File under: Something New Every Day
The group home patient with a history of mental retardation was found unresponsive in his wheel chair. The small frail man has significant kifofis. His body is flaccid and he cannot even hold his head up. The quick story is he was found that way this morning. Normally he is alert. He seems to be having periods of apnea, but his color is good and he has a decent radial pulse. I’m guessing CVA. “He’s a no compression,” the aide says.
“A DNR?”
“No, he’s no compressions only. He doesn’t have a bracelet.”
“But he’s a DNR?”
“You can breathe for him.”
“But I can’t do compressions?”
“Right.”
“So he’s a DNR?”
“No, he’s a full code, just no compressions. He has osteoporosis and compressions won’t work. They’ll break his ribs. We have a doctor’s order.”
“I’ll need to see that.”
They produce it:
“Notice of “No Chest Compressions” for “Patient name”
In the event “Name” goes into cardiac arrest, immediately call 911 and start rescue breathing. When emergency personal arrive, inform them of no chest compressions and give them a copy of the Dr’s order for no chest compressions along with this notice.
This has been agreed upon by “state agency responsible for patient” and ordered by his PCP.
I shake my head. I don’t argue with the aide, but I am thinking to myself — this isn’t going to fly. Our state is pretty rigid on its DNR/resusitation order forms and this one — while being agreed upon by a doctor and a state agency — is most certainly not valid. Additionally it is over two years old. Our DNR orders must be updated every six months.
I think it is a way around what I am told is a rule that no patient in the care of the state can have a DNR order, so this is not a DNR order, per se, but a half-assed resucitation order. I suppose it would be okay if I took a scapel out and sliced the patient open and reached in an did open cardiac massage just so long as I wasn’t doing compressions.

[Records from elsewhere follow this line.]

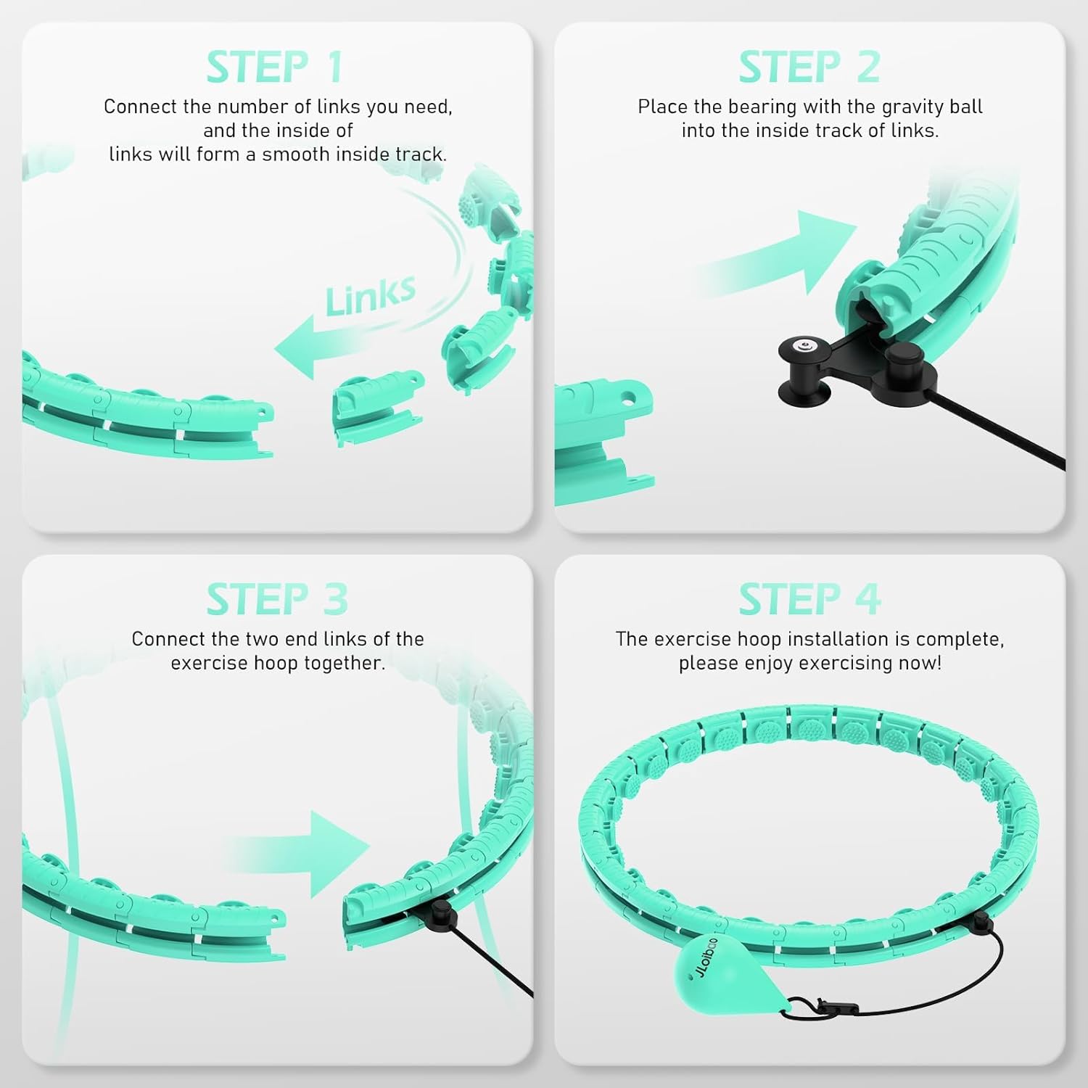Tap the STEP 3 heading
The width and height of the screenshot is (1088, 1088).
(x=277, y=599)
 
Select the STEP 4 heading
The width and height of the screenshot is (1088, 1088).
(x=809, y=599)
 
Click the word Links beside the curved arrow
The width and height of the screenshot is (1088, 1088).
(x=371, y=295)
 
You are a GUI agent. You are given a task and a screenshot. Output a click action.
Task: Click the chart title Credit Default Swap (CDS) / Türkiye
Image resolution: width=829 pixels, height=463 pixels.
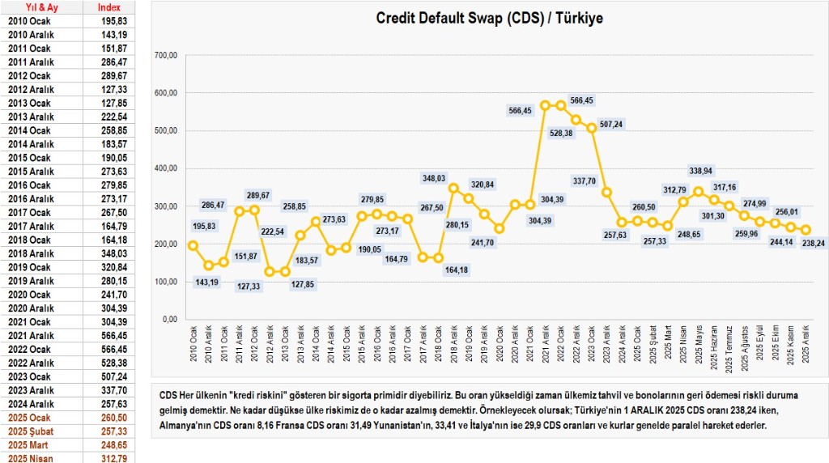[489, 17]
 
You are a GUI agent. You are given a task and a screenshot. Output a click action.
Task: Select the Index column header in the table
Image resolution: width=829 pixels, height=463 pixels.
[108, 7]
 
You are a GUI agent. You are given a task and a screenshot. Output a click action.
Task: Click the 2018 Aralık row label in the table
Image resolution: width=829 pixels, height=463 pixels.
[31, 254]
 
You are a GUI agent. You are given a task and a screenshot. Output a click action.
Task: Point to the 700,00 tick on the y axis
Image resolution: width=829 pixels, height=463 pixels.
[165, 55]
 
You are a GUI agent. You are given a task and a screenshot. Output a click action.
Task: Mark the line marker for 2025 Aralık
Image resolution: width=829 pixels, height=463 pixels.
[806, 230]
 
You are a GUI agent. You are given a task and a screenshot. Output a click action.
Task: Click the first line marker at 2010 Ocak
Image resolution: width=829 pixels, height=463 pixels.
[193, 245]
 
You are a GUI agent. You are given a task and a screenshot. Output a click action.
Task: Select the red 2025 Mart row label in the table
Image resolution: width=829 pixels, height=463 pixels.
[30, 444]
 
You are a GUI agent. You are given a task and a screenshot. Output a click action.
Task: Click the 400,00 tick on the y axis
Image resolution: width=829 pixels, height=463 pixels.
[165, 168]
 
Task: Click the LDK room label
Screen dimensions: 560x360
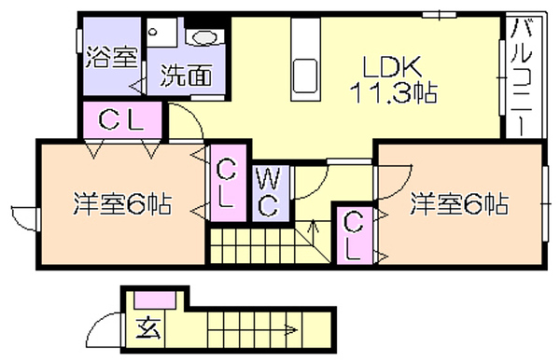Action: [x=392, y=67]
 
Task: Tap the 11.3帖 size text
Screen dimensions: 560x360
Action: [x=393, y=92]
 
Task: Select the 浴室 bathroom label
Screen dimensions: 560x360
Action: [x=112, y=57]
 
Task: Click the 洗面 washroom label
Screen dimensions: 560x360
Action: [x=186, y=76]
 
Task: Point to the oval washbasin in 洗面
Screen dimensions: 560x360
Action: [x=204, y=37]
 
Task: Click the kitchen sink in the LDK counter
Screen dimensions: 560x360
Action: [x=304, y=76]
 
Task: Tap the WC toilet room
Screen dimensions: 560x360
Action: [x=270, y=193]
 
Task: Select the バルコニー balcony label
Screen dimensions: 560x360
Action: [x=523, y=77]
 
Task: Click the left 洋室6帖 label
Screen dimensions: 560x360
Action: [x=122, y=203]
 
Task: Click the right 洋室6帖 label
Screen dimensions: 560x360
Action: [x=459, y=203]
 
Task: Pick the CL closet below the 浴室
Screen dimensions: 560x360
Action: [x=121, y=120]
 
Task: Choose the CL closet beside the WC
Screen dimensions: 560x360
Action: [x=228, y=183]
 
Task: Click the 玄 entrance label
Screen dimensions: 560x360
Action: [x=148, y=327]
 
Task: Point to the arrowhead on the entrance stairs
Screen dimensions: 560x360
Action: [x=293, y=330]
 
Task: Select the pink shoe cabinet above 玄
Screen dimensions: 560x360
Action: [x=155, y=299]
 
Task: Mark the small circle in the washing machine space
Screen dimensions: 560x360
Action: [x=153, y=32]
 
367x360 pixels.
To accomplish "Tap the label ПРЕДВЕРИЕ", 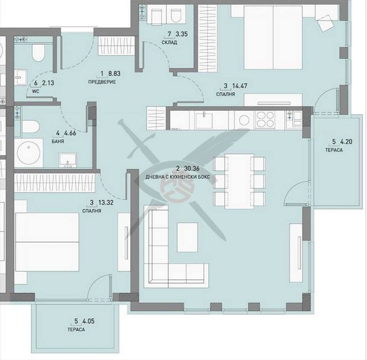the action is point(102,82).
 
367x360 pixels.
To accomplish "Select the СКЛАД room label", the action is point(169,42).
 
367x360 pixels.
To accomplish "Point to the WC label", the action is point(36,91).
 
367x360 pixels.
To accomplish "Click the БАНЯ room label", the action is point(58,142).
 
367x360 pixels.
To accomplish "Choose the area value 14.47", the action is point(240,86).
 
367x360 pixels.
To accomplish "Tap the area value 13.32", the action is point(106,202).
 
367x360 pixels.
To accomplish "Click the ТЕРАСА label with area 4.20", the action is point(334,150).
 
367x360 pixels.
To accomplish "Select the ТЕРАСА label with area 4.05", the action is point(76,330).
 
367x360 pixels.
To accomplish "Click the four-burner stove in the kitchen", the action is point(265,119).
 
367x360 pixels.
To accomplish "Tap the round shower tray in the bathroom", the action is point(28,152).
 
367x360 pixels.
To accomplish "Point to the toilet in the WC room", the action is point(38,53).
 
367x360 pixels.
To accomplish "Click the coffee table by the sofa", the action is point(187,237).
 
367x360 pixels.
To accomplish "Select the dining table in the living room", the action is point(239,181).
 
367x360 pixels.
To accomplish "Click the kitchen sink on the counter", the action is point(204,119).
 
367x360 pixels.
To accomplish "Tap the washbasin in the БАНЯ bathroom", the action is point(68,160).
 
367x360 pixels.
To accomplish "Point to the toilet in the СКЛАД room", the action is point(176,16).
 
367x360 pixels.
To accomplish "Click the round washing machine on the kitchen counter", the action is point(243,121).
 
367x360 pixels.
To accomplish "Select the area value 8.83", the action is point(114,74).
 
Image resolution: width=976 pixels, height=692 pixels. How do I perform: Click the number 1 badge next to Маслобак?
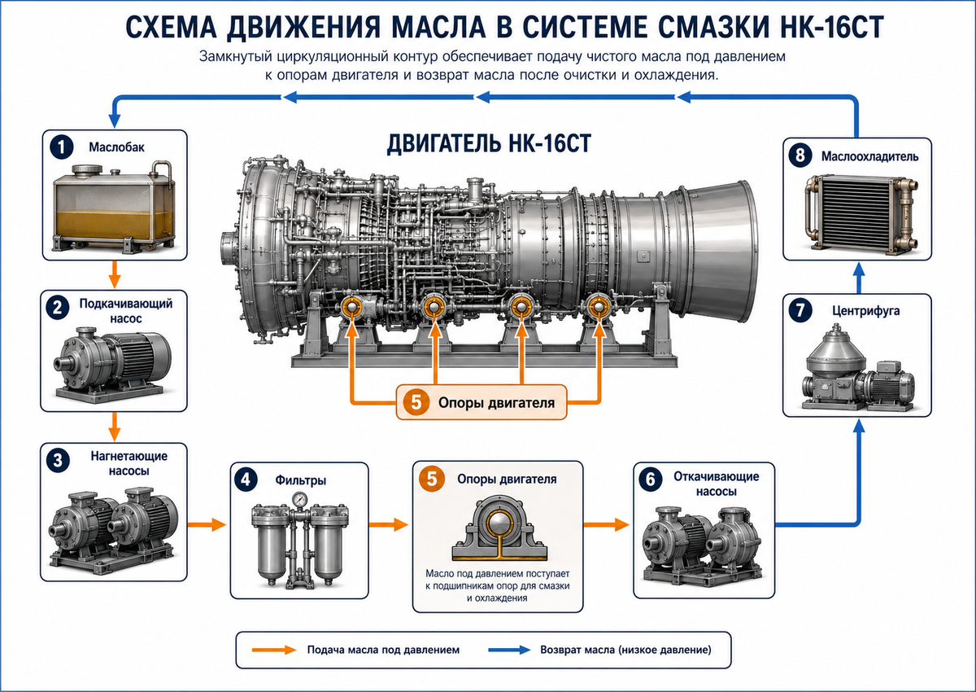(62, 147)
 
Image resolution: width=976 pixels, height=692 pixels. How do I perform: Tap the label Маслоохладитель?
(869, 156)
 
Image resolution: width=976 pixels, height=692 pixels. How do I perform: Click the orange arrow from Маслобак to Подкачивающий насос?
(114, 274)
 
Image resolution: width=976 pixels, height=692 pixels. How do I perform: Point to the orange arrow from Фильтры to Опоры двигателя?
(389, 523)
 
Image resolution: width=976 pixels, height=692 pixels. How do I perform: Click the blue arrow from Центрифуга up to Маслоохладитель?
(858, 278)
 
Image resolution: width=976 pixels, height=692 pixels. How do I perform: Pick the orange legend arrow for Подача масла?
(274, 650)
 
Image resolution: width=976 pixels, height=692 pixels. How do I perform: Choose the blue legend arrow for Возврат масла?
(509, 650)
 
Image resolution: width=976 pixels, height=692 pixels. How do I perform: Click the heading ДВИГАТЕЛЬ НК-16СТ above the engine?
(489, 143)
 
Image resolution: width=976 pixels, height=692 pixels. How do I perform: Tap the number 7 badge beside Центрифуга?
(800, 310)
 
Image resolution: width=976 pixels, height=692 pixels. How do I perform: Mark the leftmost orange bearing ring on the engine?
(352, 307)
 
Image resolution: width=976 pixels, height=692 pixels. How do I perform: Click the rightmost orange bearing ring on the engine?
(599, 307)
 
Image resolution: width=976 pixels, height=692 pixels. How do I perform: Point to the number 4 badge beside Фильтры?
(246, 480)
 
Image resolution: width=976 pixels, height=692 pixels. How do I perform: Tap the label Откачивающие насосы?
(717, 484)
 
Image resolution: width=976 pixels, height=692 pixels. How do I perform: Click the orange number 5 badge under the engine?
(416, 402)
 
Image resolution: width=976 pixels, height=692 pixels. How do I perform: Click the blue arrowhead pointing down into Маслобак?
(114, 120)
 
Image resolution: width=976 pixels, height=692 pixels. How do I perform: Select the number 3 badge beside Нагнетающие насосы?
(58, 461)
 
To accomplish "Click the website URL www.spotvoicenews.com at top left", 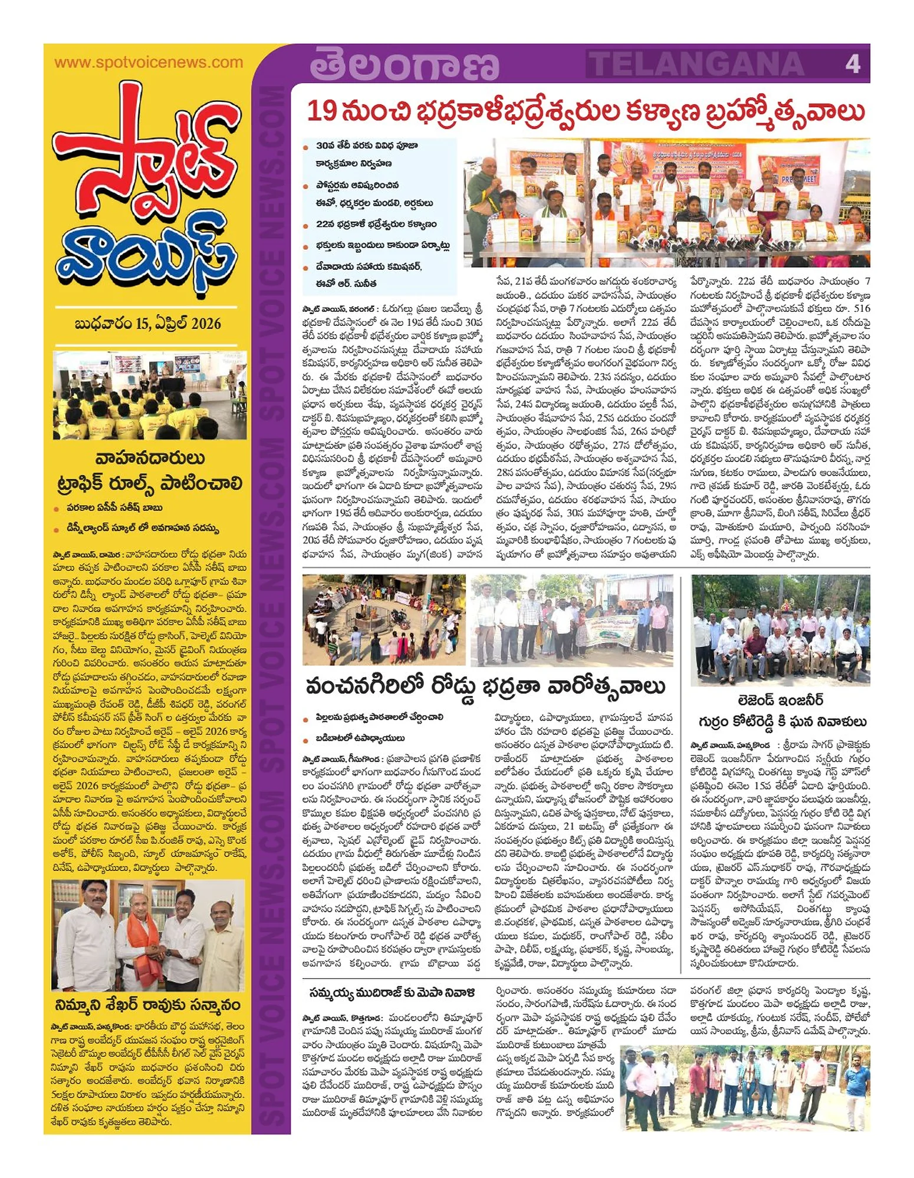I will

Fortunately, the patient doesn’t code on me or get much worse than an occasional apniec pause that responds to stimulation. At the ED, I relay the info to the hospital staff who all admit they have never seen such an order. I later talk to a hospital staffer who tells me of a lengthy conversation he has with the case worker. The case worker tells him he can defibrillate the patient repeatedly, but can’t do compressions because they will break the patient’s ribs. He doesn’t seem to understand that you need to do something to circulate the blood. You can intubate and defibrillate, the case worker says again.
***
My preceptee, who wasn’t with me that day, asked what I would have done had the patient coded. I would have called medical control, I said. I would have said, “Doc, this what I got, Whaddya think?”
That’s why they get the big money.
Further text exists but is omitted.